SHORT PROBLEM 1: Retype the passage on the water-splitting supercapacitor from "DEVICE CAN CHARGE" up to and including "components are inexpensive.".
SHORT PROBLEM 2: Translate this sentence from the passage on the water-splitting supercapacitor into Spanish: "This increases the amount of hydrogen the device can produce and also stores more charge in the supercapacitor."
SHORT PROBLEM 3: Carry on the passage about the water-splitting supercapacitor from the point where it stops.

SELECTED EXTRACT:

"""

DEVICE CAN CHARGE INTERNAL SUPERCAPACITOR WHILE ALSO SPLITTING WATER INTO OXYGEN AND HYDROGEN
To increase the device’s surface area exposed to water, the team designed the electrodes at the nanoscale — thousands of times thinner than the thickness of a human hair. This increases the amount of hydrogen the device can produce and also stores more charge in the supercapacitor. Kaner says it will be possible to make versions larger than the prototype shown here because the components are inexpensive.
Mir Mousavi, a co-author of the paper and a professor of chemistry at Iran’s Tarbiat Modares University, says, “For hydrogen cars to be widely used, there remains a need for a technology that safely stores large quantities of hydrogen at normal pressure and temperature, instead of the pressurized cylinders that are currently in use.”.

"""

DATASET EXCERPT:
"""

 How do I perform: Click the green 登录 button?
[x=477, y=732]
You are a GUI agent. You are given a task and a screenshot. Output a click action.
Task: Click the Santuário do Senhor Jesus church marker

"""

EXERCISE RESPONSE 1:
DEVICE CAN CHARGE INTERNAL SUPERCAPACITOR WHILE ALSO SPLITTING WATER INTO OXYGEN AND HYDROGEN
To increase the device’s surface area exposed to water, the team designed the electrodes at the nanoscale — thousands of times thinner than the thickness of a human hair. This increases the amount of hydrogen the device can produce and also stores more charge in the supercapacitor. Kaner says it will be possible to make versions larger than the prototype shown here because the components are inexpensive.

EXERCISE RESPONSE 2: Esto aumenta la cantidad de hidrógeno que el dispositivo puede producir y también almacena más carga en el supercondensador.

EXERCISE RESPONSE 3:
Kaner compares the combination supercapacitor/water splitter to the first time a phone, web browser and camera were combined into a smartphone. He thinks this may even lead to new applications the researchers haven’t considered yet.
The paper’s other co-authors are graduate student Yasin Shabangoli and postdoctoral scholars Abolhassan Noori and Mohammad Rahmanifar, all of Tarbiat Modares.
Their paper, “An integrated electrochemical device based on earth-abundant metals for both energy storage and conversion,” appears in the September 27 issue of Energy Storage Materials.